Task to complete: From the entries, copy every line that carries the string "This".

Data for processing:
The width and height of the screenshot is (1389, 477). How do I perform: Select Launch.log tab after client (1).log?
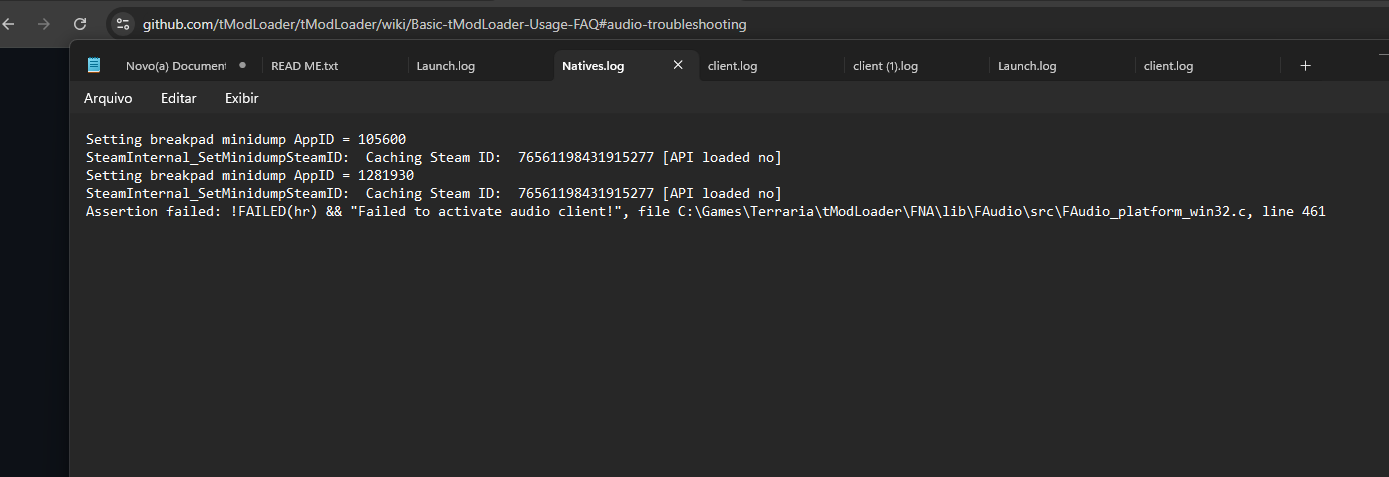click(x=1027, y=66)
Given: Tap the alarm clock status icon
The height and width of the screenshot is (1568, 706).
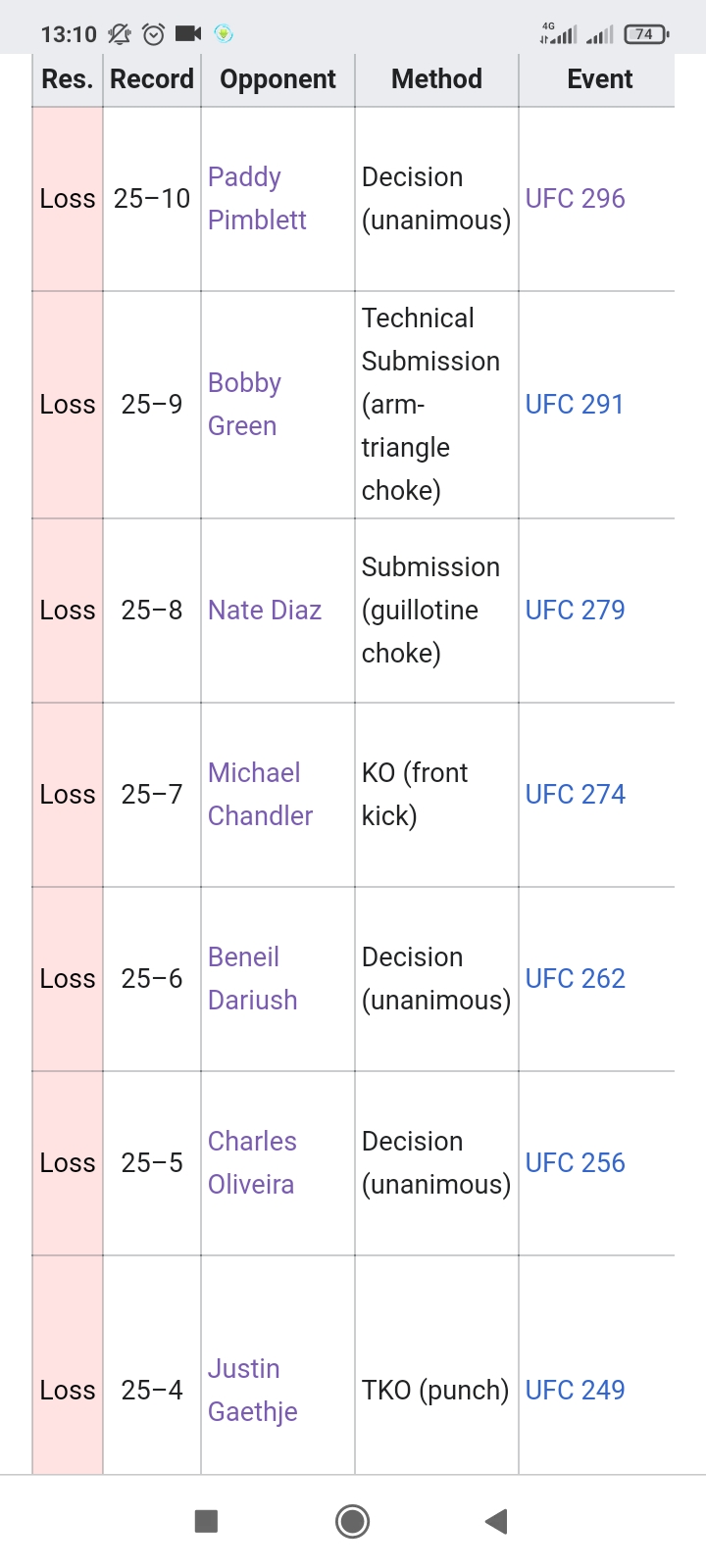Looking at the screenshot, I should 153,34.
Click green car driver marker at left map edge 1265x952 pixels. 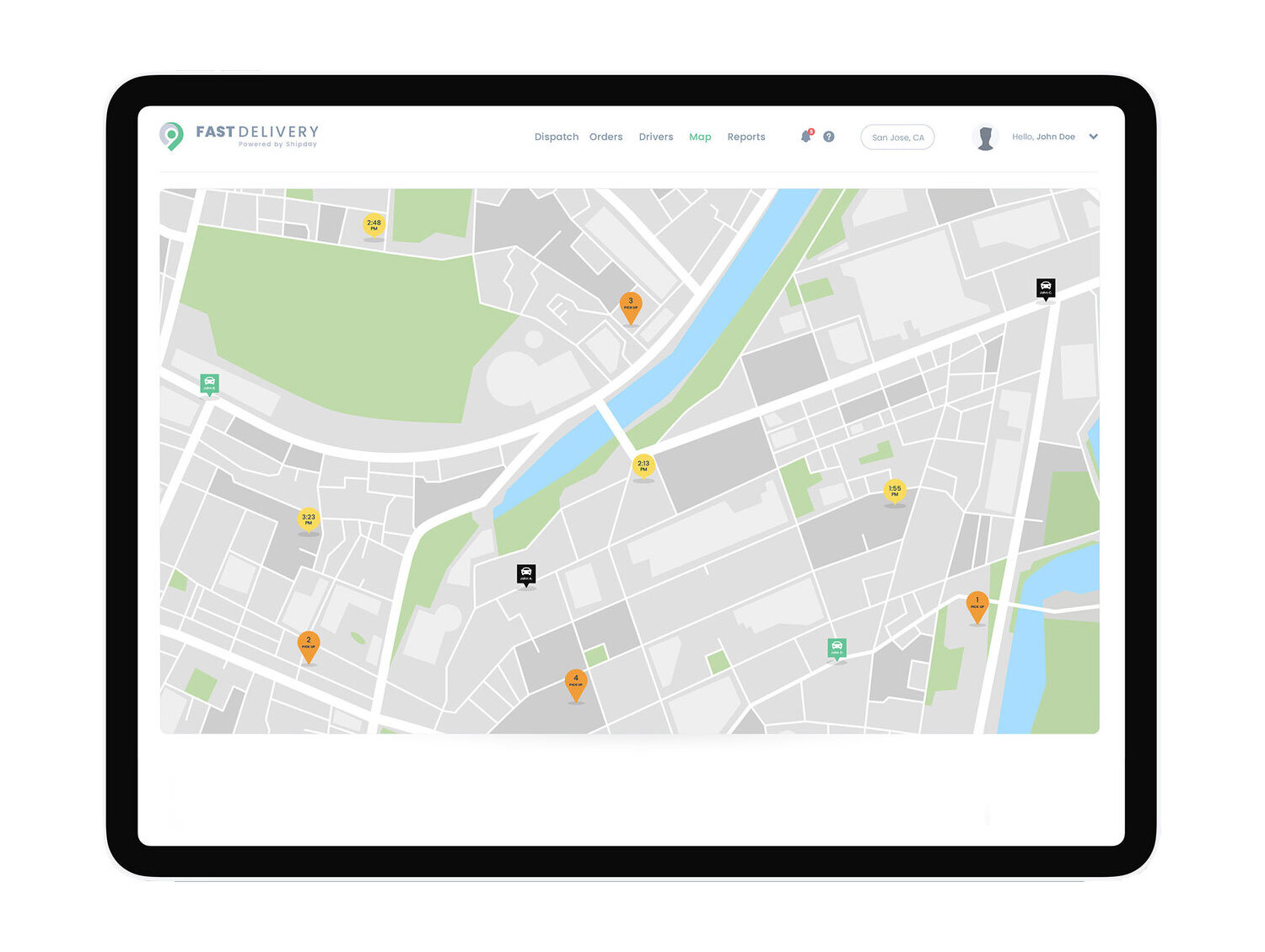[209, 384]
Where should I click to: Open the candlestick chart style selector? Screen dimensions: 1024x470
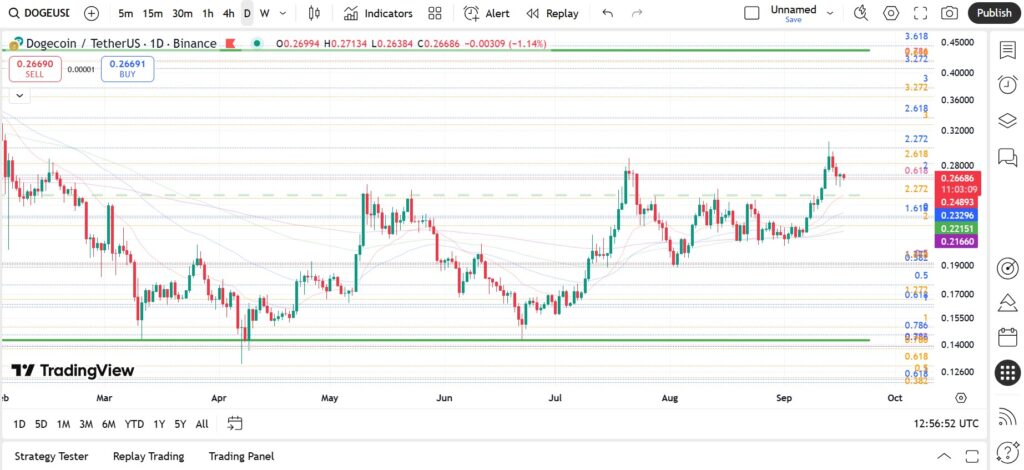pos(314,13)
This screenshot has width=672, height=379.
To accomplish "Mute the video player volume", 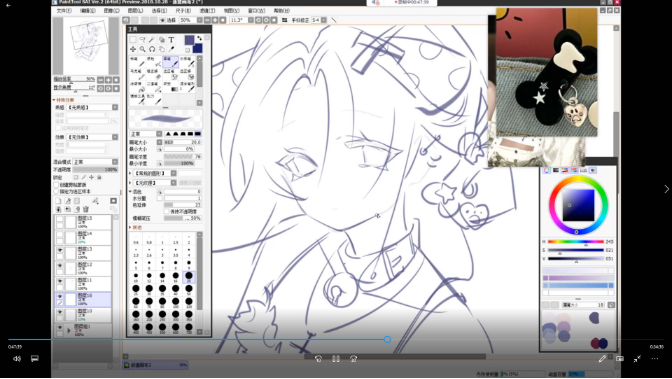I will pyautogui.click(x=17, y=358).
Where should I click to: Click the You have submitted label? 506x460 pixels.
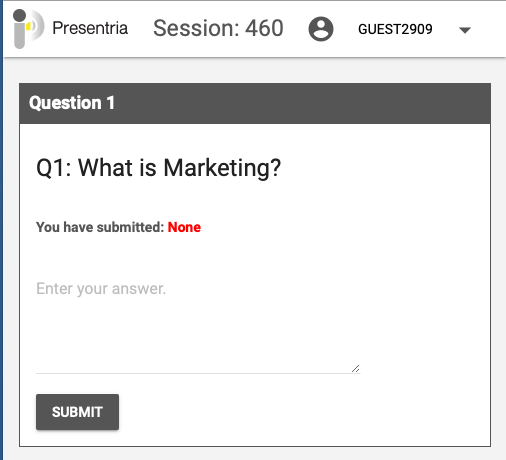[x=100, y=227]
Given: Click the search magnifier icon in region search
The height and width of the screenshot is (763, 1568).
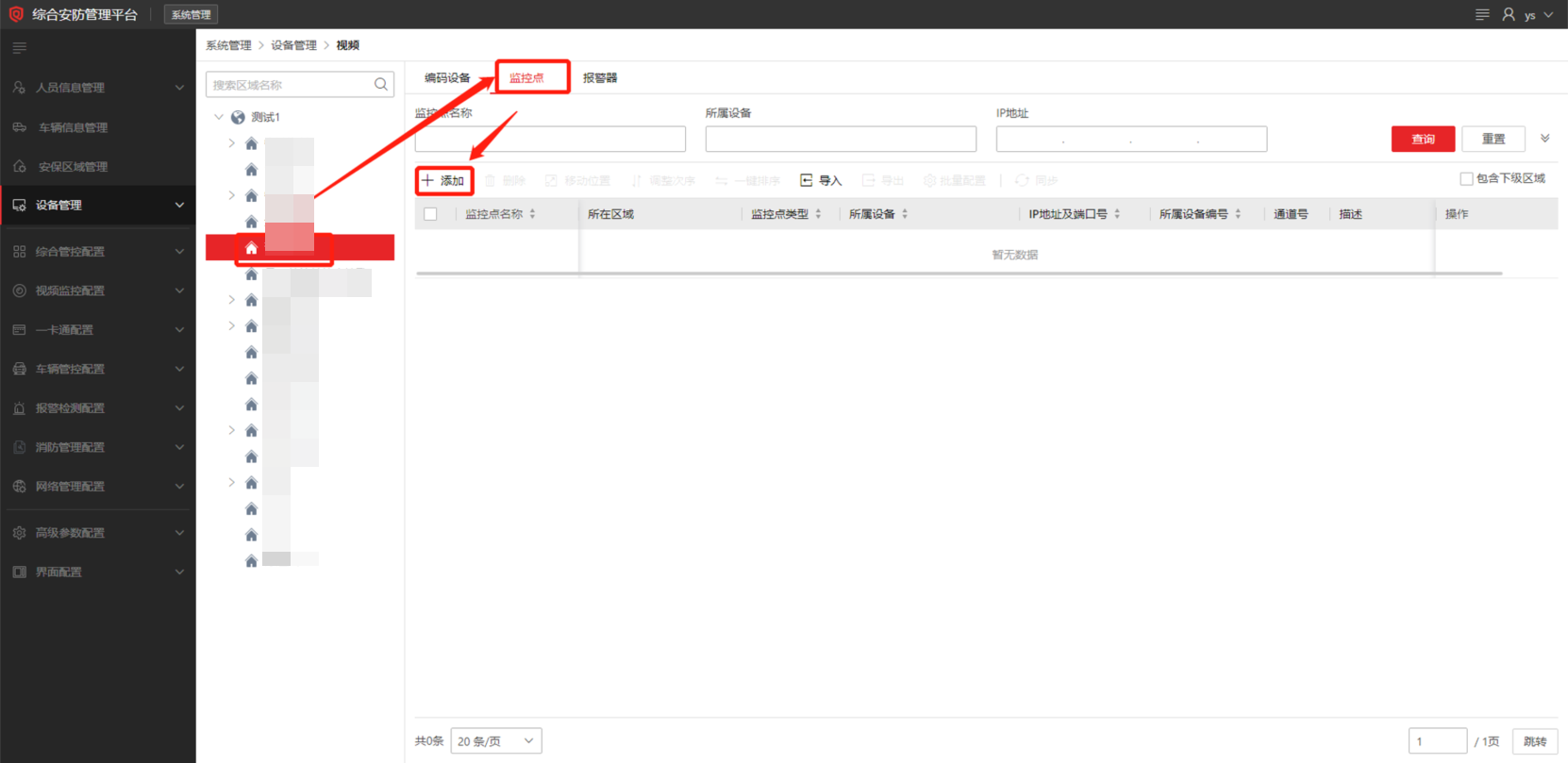Looking at the screenshot, I should [381, 85].
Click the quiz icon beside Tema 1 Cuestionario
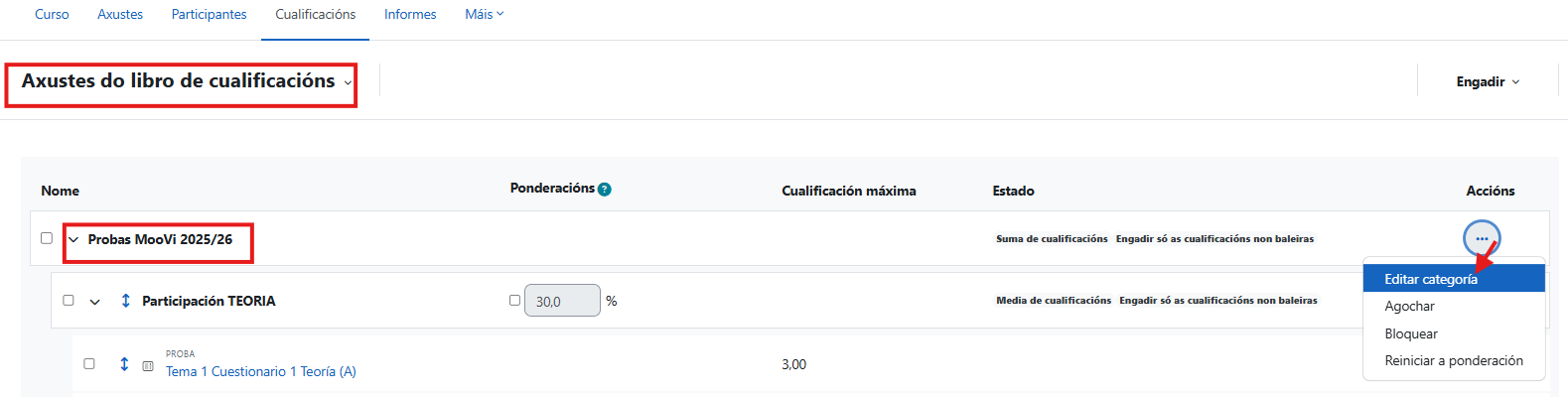Screen dimensions: 1568x397 pyautogui.click(x=148, y=366)
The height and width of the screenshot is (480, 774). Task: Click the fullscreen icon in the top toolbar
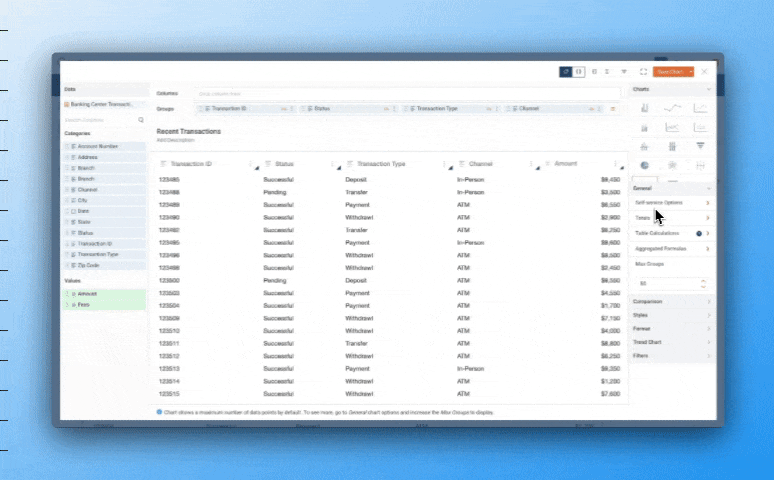click(x=643, y=72)
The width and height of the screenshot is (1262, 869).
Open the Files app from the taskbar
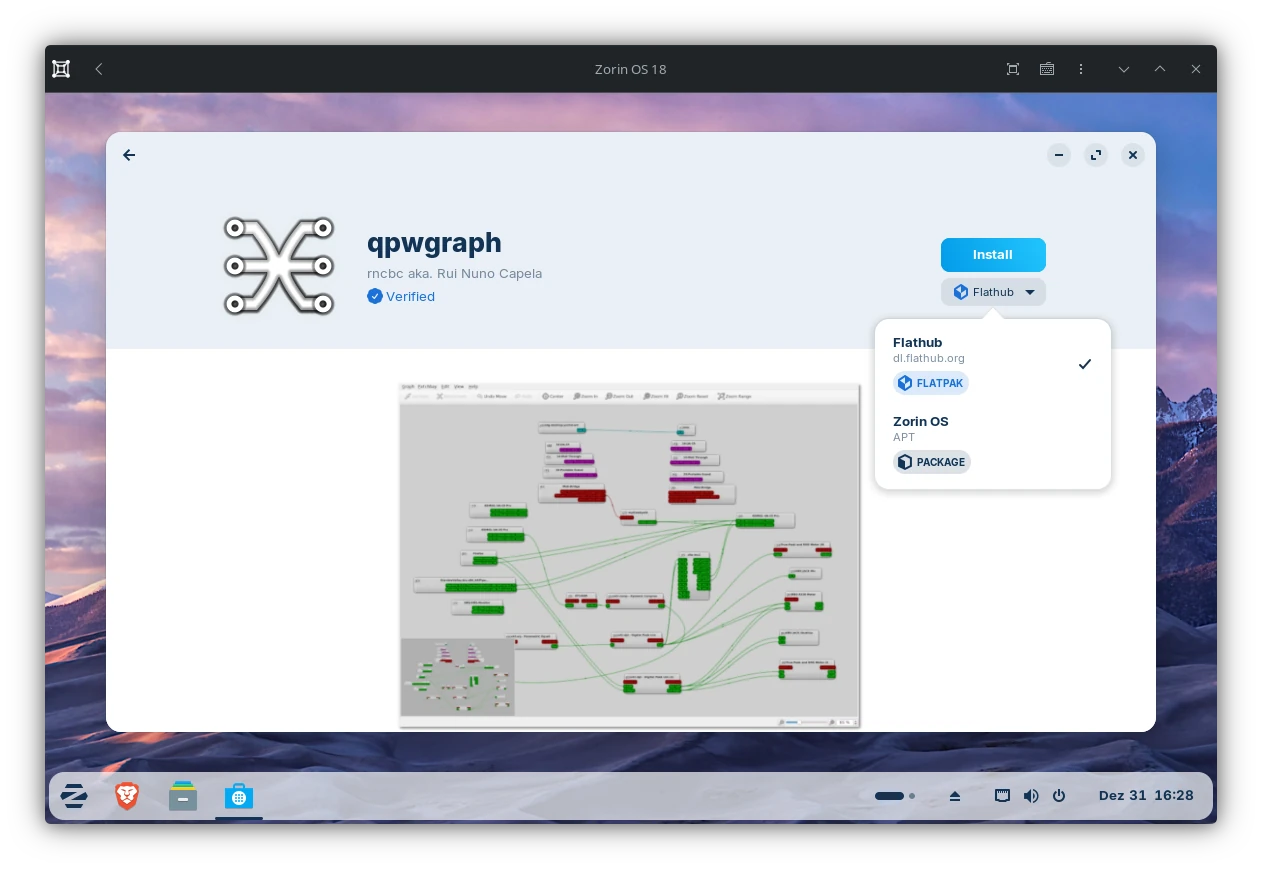183,796
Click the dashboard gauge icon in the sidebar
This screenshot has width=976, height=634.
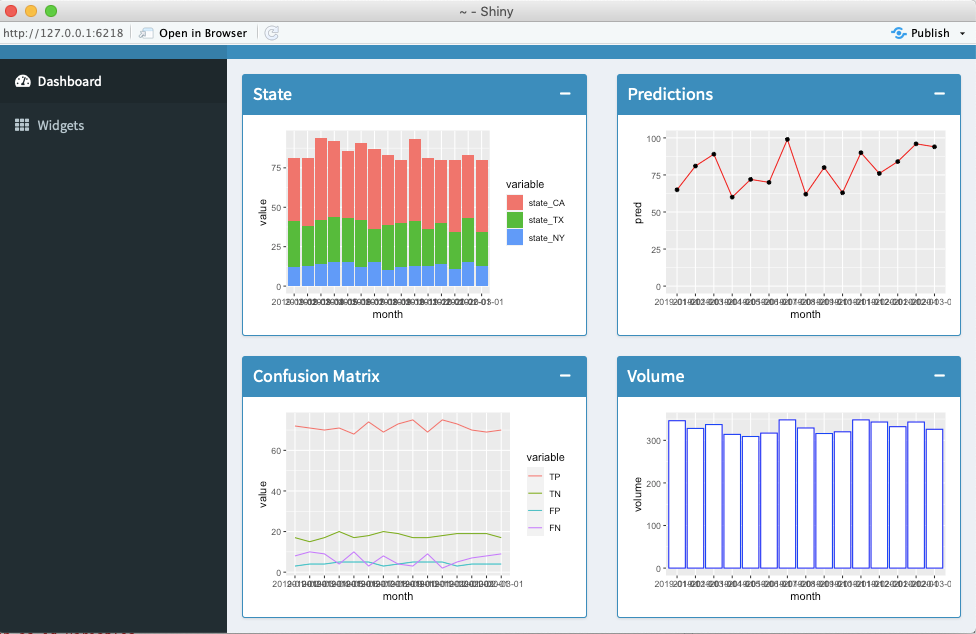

Exercise output:
This screenshot has width=672, height=379.
This screenshot has width=976, height=634.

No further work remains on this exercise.